そのため、厚生労働省の通知により、育休中の一時的な収入の変動は、特例として扶養者の異動を行わなくてもよいとされています。これは、被扶養者の地位を安定させるためです。
よって、妻の方が収入が多い家庭で、妻が育児休業を理由に、夫との収入が一時的に逆転した場合でも、休業中の異動手続きは不要となります。
新たに産まれた子どもは改めて認定手続きを行う
産まれたばかりの子供に関しては上記の『子どもの健康保険は「年間収入が多い方」の扶養に入れるのが原則』に記載のルールに沿って改めて認定手続きを行います。
育児休業が終わった後、収入状況に変化があったなど、場合によっては夫の扶養と判断される可能性もあります。
健康保険組合によっては、独自のルールを設けている場合もあるので、詳しくは自身の加入している組合に確認しましょう。
子どもの扶養をどちらにするかで迷ったら無料FP相談を活用しよう!

子どもの扶養をどちらにするか迷ったときには、無料FP相談の活用が大変有効です。

::::

__課題一覧__:
**A)** 子どもの扶養に関する文章に出てくる、家族の続柄を表す語をすべて書き出しなさい。
**B)** 子どもの扶養に関する文章の最後の文に続けて、その先を書き進めなさい。

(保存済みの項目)
::::

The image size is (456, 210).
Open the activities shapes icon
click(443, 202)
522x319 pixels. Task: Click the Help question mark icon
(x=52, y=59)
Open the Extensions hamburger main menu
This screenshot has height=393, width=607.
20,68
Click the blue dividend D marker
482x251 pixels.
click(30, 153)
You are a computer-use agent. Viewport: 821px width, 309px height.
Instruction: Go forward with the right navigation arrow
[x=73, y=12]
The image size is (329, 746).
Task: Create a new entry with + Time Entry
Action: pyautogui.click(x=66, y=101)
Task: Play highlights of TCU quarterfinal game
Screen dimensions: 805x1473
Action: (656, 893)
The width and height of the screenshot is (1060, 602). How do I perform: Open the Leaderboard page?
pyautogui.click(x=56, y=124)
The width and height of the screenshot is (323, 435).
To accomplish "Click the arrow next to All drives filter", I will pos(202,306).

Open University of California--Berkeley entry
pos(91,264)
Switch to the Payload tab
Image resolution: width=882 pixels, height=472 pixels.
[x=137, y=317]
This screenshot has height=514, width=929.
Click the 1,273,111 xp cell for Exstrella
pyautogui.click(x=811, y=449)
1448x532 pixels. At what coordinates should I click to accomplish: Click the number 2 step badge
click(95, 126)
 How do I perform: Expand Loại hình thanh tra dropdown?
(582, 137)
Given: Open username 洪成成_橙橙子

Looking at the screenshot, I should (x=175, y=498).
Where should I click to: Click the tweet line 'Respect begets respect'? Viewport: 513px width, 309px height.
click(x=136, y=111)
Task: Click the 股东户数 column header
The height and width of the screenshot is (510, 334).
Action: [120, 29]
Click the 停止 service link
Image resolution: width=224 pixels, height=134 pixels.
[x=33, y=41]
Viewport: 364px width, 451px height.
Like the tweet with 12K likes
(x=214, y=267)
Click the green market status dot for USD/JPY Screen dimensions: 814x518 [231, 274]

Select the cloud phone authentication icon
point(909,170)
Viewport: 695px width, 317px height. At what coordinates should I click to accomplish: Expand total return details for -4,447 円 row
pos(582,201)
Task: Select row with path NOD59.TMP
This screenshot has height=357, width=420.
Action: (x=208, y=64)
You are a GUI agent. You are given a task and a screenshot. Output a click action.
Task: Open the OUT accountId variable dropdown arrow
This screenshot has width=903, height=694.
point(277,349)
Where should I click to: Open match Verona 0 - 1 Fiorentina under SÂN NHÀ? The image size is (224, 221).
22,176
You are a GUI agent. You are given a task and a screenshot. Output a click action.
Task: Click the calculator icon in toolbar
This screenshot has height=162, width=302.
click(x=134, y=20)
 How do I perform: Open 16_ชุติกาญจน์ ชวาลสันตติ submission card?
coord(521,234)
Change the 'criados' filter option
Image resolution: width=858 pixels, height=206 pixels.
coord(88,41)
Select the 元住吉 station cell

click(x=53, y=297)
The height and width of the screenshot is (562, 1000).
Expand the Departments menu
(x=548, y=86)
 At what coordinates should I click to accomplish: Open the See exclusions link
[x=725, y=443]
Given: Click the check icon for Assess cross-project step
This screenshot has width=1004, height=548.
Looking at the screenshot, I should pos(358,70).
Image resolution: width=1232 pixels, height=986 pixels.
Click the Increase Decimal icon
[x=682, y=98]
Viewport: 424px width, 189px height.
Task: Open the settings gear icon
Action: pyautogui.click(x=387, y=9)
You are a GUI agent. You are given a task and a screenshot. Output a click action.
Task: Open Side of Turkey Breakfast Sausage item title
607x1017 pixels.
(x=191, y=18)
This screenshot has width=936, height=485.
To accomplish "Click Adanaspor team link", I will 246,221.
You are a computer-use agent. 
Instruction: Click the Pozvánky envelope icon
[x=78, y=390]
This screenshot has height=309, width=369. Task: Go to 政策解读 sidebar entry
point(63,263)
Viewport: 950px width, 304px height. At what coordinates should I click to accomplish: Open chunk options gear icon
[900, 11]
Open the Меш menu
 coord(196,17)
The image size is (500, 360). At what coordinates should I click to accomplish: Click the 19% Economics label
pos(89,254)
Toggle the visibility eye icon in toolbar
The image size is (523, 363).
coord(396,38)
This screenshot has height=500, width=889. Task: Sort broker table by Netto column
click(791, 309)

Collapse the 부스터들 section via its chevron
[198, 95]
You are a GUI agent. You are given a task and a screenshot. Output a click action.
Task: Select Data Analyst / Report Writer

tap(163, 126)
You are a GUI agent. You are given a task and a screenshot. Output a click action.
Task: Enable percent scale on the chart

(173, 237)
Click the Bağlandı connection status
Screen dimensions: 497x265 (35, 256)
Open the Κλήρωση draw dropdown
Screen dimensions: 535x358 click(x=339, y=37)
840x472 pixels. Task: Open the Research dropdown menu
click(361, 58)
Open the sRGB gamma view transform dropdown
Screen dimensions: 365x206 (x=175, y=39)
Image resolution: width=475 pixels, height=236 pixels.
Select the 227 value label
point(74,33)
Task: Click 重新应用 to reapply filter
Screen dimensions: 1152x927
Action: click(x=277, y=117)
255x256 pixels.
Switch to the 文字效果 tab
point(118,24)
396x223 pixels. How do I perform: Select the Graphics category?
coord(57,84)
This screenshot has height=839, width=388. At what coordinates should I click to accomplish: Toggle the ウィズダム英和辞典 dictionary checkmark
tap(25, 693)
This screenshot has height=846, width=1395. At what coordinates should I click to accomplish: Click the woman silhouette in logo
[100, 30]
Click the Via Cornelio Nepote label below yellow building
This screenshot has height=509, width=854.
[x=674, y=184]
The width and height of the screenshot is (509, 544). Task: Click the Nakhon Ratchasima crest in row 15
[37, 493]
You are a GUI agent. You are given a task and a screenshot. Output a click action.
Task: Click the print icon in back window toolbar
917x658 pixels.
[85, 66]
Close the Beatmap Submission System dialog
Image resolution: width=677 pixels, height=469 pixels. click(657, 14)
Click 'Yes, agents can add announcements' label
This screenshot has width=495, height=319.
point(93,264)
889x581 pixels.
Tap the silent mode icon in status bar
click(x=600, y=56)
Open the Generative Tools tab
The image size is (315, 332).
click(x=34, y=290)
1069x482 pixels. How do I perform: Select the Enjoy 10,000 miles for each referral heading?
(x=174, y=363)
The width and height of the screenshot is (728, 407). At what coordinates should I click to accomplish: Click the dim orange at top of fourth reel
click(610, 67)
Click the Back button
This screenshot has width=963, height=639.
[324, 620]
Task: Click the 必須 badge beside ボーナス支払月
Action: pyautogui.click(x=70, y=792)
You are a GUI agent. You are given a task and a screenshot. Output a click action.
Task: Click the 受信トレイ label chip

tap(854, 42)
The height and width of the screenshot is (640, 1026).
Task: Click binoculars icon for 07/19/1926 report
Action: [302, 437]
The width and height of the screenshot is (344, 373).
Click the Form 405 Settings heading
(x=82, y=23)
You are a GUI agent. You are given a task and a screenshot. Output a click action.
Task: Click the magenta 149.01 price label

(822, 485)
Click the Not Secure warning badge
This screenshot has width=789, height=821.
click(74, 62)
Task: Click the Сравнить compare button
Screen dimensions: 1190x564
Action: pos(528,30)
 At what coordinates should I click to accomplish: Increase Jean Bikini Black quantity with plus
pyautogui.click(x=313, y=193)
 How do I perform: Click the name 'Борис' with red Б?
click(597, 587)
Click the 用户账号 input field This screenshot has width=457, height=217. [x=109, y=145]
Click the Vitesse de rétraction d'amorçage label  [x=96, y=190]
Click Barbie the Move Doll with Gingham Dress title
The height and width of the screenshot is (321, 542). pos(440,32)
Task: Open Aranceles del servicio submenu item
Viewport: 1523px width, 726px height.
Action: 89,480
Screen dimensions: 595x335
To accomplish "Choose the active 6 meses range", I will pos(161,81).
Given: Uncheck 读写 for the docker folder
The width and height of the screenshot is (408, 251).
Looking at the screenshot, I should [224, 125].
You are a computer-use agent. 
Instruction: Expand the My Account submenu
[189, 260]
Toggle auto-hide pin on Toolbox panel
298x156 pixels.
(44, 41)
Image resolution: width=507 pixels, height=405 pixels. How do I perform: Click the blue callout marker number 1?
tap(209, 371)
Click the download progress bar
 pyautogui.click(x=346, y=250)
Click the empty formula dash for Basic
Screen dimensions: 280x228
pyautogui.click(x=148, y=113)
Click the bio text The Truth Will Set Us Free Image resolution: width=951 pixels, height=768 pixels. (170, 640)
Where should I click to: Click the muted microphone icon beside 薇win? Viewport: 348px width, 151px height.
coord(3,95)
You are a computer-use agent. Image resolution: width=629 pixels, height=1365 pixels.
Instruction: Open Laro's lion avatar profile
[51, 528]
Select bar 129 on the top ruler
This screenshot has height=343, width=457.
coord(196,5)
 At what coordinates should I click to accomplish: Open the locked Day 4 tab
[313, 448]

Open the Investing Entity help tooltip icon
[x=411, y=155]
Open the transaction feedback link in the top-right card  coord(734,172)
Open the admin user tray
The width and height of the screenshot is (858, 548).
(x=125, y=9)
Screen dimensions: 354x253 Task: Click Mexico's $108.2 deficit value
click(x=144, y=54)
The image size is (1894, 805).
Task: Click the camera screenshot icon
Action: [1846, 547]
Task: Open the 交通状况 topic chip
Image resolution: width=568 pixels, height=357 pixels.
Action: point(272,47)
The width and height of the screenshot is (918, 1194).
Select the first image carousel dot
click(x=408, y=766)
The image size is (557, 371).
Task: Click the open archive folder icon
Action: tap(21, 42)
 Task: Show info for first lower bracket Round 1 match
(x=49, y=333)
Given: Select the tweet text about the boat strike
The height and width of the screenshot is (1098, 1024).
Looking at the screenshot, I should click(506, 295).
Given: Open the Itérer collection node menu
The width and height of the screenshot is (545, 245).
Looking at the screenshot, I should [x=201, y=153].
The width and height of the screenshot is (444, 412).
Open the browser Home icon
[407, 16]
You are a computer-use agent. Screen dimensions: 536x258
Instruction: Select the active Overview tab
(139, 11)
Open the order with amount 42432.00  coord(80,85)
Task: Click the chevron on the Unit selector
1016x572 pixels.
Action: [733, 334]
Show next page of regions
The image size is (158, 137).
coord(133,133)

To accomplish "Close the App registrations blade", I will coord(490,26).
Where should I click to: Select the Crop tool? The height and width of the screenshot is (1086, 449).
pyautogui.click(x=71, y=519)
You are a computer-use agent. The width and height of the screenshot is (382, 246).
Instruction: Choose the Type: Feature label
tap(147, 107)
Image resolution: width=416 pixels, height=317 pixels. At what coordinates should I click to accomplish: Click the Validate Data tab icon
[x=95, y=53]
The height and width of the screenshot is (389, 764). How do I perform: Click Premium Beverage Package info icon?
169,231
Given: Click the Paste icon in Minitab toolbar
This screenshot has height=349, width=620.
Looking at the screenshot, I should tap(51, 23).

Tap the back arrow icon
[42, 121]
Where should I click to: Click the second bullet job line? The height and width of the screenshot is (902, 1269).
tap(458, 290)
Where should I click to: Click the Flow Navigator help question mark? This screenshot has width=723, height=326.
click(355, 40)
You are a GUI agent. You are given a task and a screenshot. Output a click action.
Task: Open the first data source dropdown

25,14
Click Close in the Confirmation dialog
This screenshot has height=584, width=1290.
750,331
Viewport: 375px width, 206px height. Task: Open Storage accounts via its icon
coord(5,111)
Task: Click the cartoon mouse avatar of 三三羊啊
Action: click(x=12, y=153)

::::

__課題別解答__:
**A)** 妻、夫、子ども（「子供」とも表記）

**B)**
FP相談を活用することで、家庭の状況に合わせた的確なアドバイスを得られ、安心して決断できます。インターネット上にはさまざまな情報が溢れていますが、個々の家庭状況に合わせた詳細な情報となると、なかなか見つけ出すのは難しいものです。
FPは、家庭の収支や家族構成などを丁寧にヒアリング。その上で、子どもを新たに扶養に入れる場合や、扶養者を変更する場合にどのような影響があるのかを、具体的な数字を用いて分かりやすく説明してくれます。

子どもを扶養に入れるときの手続きは?

子どもがが生まれたり、自身の扶養に入れることになった場合、いくつかの手続きが必要になります。ここでは、子どもを扶養に入れる際の手続きについて、以下の2点を分かりやすく解説していきます。
社会保険の扶養手続きに必要な書類一覧
社会保険の扶養手続きに必要な書類は、状況によって異なります。ここでは、一般的なケースと、期日について解説します。
<準備が必要な書類一覧>
- 被扶養者(異動)届
- 戸籍謄(抄)本や住民票などの続柄を確認できる書類
- 源泉徴収票などの収入を確認できる書類
- 仕送り額がわかるもの
扶養認定を削除する場合は片方の保険者の認定確認後に行なう
夫婦の年収が逆転した場合、原則として収入が多くなった側の扶養に移す必要があります。このとき重要なのは、扶養認定の削除を行う保険者(健康保険組合など)は、年収が多くなった側の保険者が認定することを確認してから削除を行うという点です。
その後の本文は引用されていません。